Sunny golden cucumber flowers are a surefire sign of summer and crunchy, juicy cukes are just around the corner. But it’s happened to me- my plants aren’t producing as many flowers as I hoped, leaving me wondering what kind of crop I might end up with. Thankfully, I found out there were quite a few things I could do to get my plants to produce more flowers and therefore, yummy fruit.
Cucumber flowers are essential for the plant to produce fruit. The flowers are either male or female; Males produce pollen and females contain immature fruits. Pollen needs to be transferred from the male flowers to the females, where the DNA of both flowers combines to produce a mature fruit. Ways to increase the number of flowers on cucumber plants include proper garden spacing, consistent watering, managing pests and keeping weeds to a minimum.
In this article, I’m sharing what I’ve learned about cucumber flowers and how they work, along with tips for getting your plants to produce the most healthy blossoms possible.
Let’s jump in!
- Most cucumbers produce male and female flowers. Males produce pollen and females are the ones that produce fruit. Male flowers typically appear about 10-14 days before females.
- Cucumbers come in three main types: Monoecious (plants produce both male and female flowers), gynoecious (plants produce female flowers only but still need pollen from male flowers), and parthenocarpic (plants produce only female flowers with seedless fruit- no pollination needed).

Screenshot grounding data:
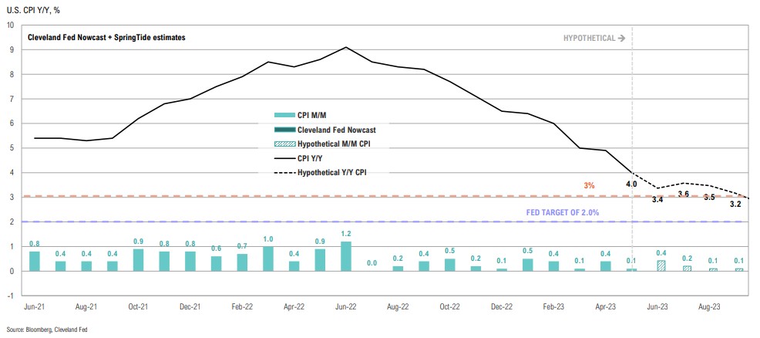The height and width of the screenshot is (338, 760).
Task: Select the bar labeled 1.0
Action: pos(268,259)
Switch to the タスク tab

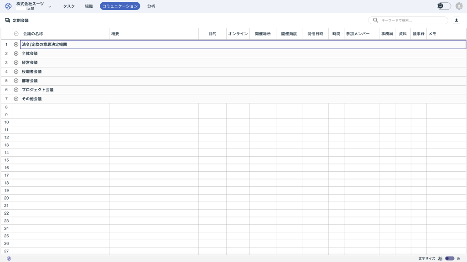tap(69, 6)
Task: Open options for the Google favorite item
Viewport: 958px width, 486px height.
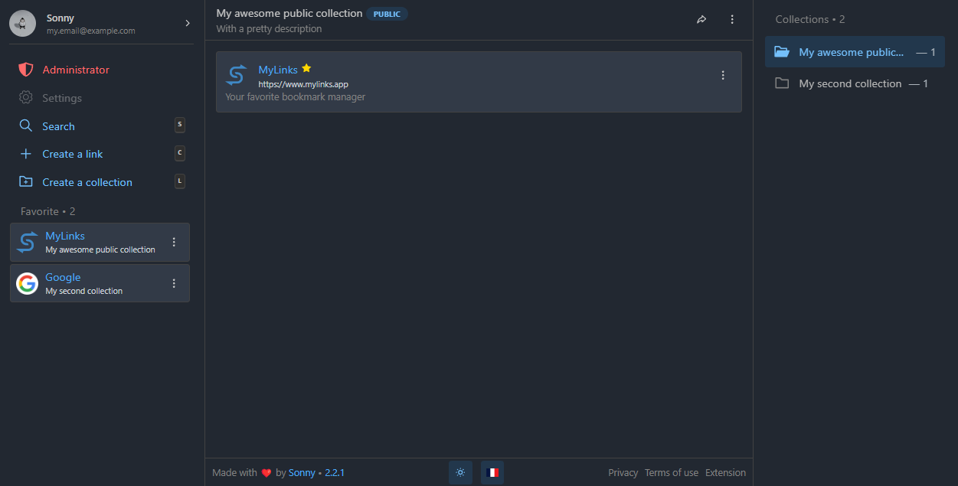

** THE TASK **
Resume the text on cucumber flowers after its last sentence.

** TASK OUTPUT **
- Ways to increase cucumber flowering include plenty of sun exposure, adequate space between plants, consistent watering, regular fertilizing, and pest/disease management.
- To prevent flowers from dropping, maintain good soil moisture, ensure good levels of phosphorus and potassium, and hand pollination.
Why Cucumber Plants Produce Flowers
Cucumbers go through various stages of development on their way from seed to fruit, and flowering is one of those steps.
Cucumbers are members of the cucurbit family, and some close relatives include melons, pumpkins and squash. All these plants produce lovely yellow flowers that contain DNA for producing the next generation of seeds, found inside tasty, juicy fruits.
But not all cucumber flowers are the same- reproduction takes DNA from both a male source and a female source (in most cases- more on that later).
Male and Female Cucumber Flowers: Why They Matter
Most cucumber plants produce both male and female flowers, and it’s easy to tell the difference between them when you know what to look for.
Female flowers are where the actual fruit production happens.
Males have a short stem, and they have a fuzzy, powder-covered stamen- that’s the structure in the center of the blossom that contains pollen.
Here’s a side view of a male flower that shows the short, thin stem:
Female cucumber flowers have a long, thin structure at the blossom base- this is an immature cucumber. The females also have a rounded structure, called a stigma, in the center that receives the pollen.
In this picture, you can see the prickly immature cucumber fruit at the flower base:
Male flowers are the first to appear on the plant, typically showing up 10-14 days before the first female blooms. This is on purpose- the males contain the pollen the females need to develop fruits, and pollinating insects are the transport vessels between the two. Having the male flowers bloom first gets the pollinators in the habit of visiting the cucumber plant daily, so when the females blossom, there’s a better chance for pollination to occur.
Once the pollination process occurs, the plant has all the DNA it needs to produce a cucumber fruit full of seeds.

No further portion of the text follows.